Ben Schott likes nothing better than a glass of dry sherry in Barry's Reform Club, but the London Eye gives him a funny turn
My wonder is the atrium of the Reform Club. It was designed by Sir Charles Barry and it's breathtaking. Like all the wonderful clubs of St James, the joy is that you leave behind a teeming London and enter these glorious, often empty spaces with a wonderful sense of proportion. I know these places are horribly elitist and I'm not entirely sure I'm commending the principle on which they stand, but as spaces within a bustling city, I think they are uplifting and relaxing.
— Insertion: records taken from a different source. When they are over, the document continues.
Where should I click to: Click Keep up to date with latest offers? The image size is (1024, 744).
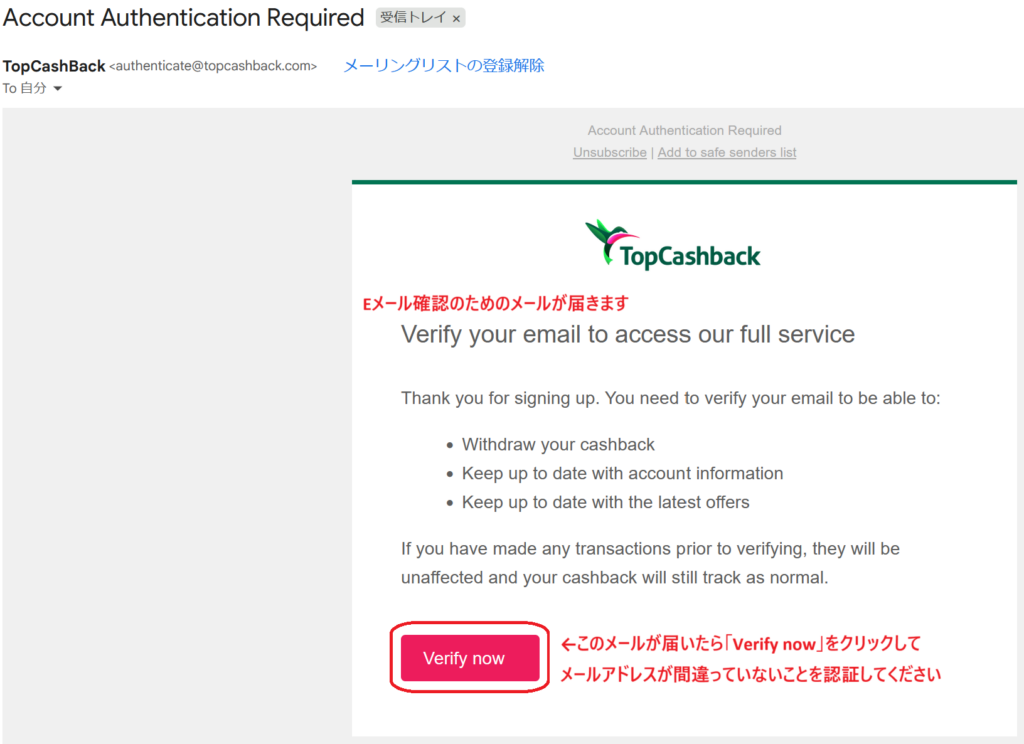pos(605,502)
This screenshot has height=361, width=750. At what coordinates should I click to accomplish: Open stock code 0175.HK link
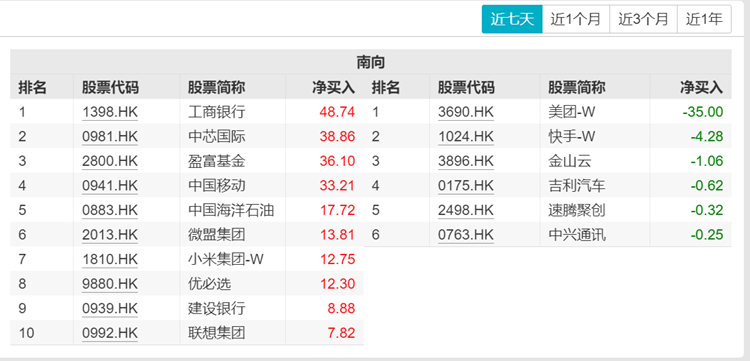[x=466, y=186]
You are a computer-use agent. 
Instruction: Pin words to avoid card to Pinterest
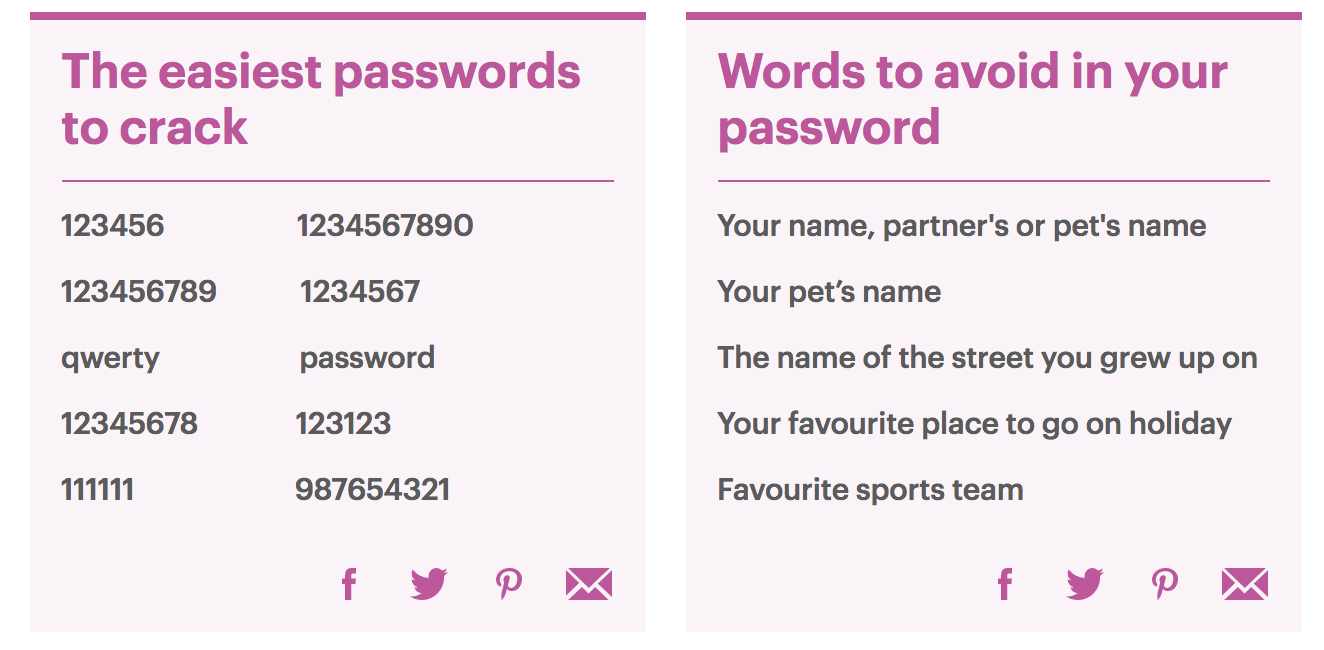click(1165, 584)
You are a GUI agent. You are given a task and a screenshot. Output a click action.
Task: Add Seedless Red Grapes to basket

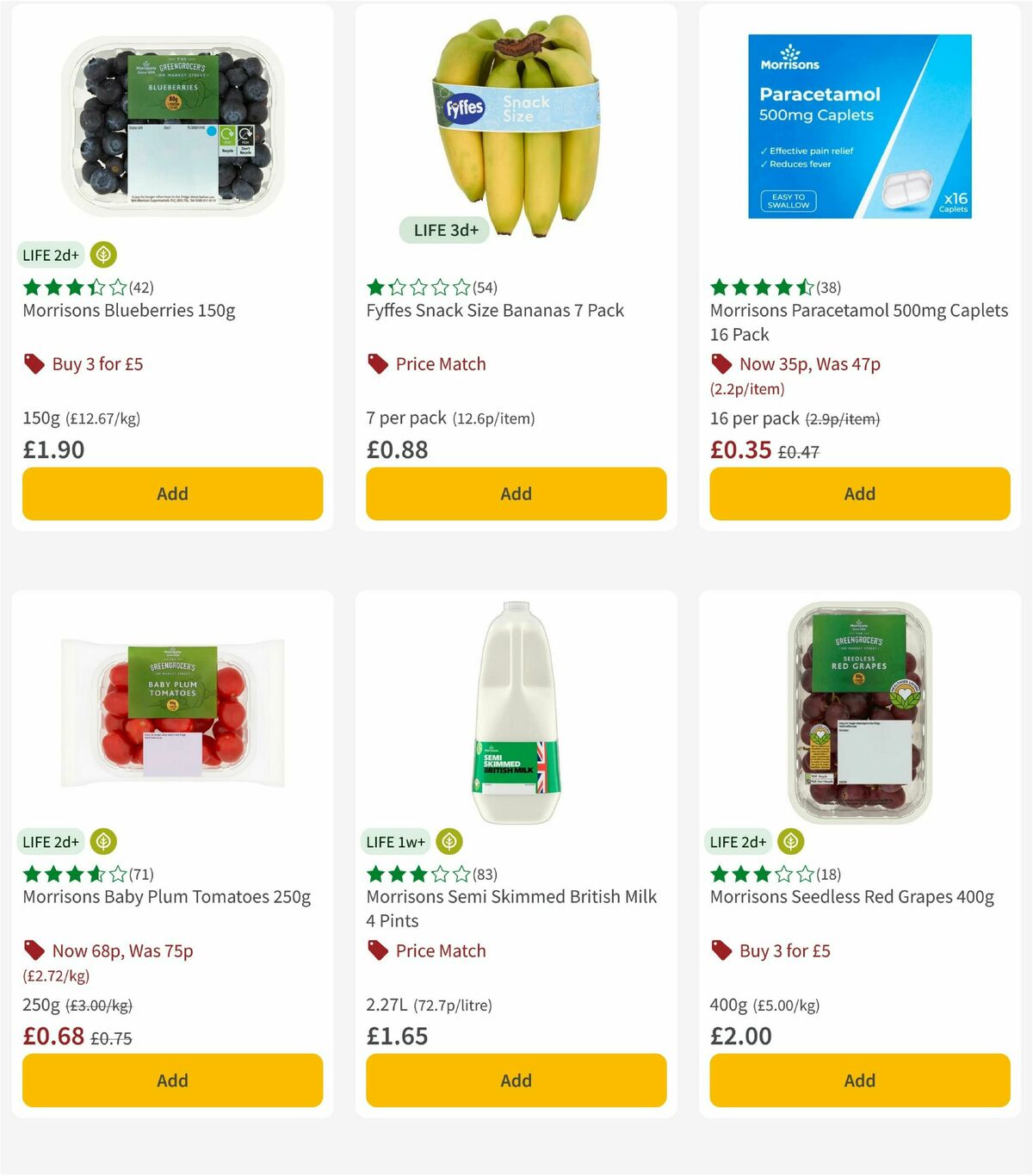[x=859, y=1080]
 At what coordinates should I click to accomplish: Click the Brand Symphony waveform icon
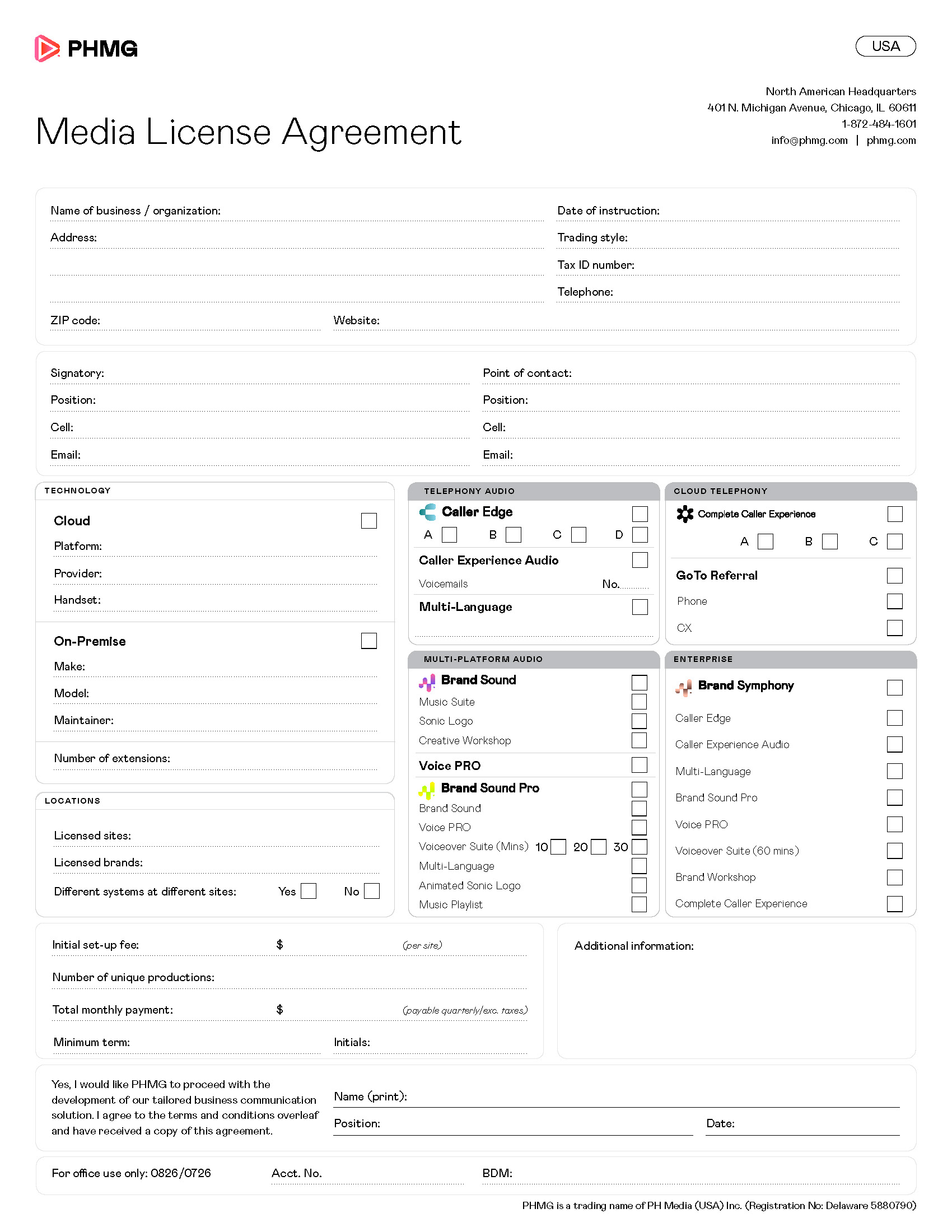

Blunder's too strong a word for the London Eye, because I wouldn't want to pull it down, but I don't particularly like it. It monkeys with the scale of London. The city used to have a sense of proportion – the buildings that were most significant stood out, like St Paul's, the Palace of Westminster, the National Theatre and so on.

A lot of new buildings work – I love the new bridges, for instance – but I don't think the wheel does. It's also been put in a curious place.

It is wonderful in that it brings people to the capital, but it gives the wrong view. It perpetuates the myth that London is the West End. If you want the best view of London, go to Vertigo 42 – a bar on the 42nd floor of the old NatWest building. The view from there starts at the City and spreads outwards, just as London itself did.

Ben Schott is the author of Schott's Original Miscellany and Schott's Food & Drink Miscellany.